EXERCISE OBJECTIVE: Reproduce the listing below word for word, keeping every line in its original order.
[Start of LISTING]
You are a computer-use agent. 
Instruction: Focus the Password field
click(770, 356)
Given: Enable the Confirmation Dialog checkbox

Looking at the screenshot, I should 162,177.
[End of LISTING]
EXERCISE OUTPUT:
You are a computer-use agent. 
Instruction: Focus the Password field
click(770, 356)
Given: Enable the Confirmation Dialog checkbox

Looking at the screenshot, I should 162,177.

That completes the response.